### [EXERCISE REQUIREMENTS]
In the data below, find the line that contains "Click the list scroll down arrow" and the line that contains "This screenshot has width=419, height=347.". Copy both, plus every line between them, exactly.

### [PROVIDED ENTRIES]
* * * *
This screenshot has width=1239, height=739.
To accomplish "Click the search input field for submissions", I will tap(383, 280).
* * * *
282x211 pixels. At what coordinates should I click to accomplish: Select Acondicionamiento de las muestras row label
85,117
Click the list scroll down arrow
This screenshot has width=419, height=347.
* * * *
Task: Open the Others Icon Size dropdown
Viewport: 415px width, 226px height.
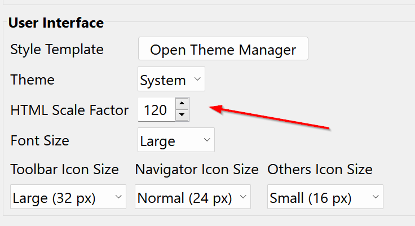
* * * *
### [FINISHED TASK]
Click the list scroll down arrow
This screenshot has width=419, height=347.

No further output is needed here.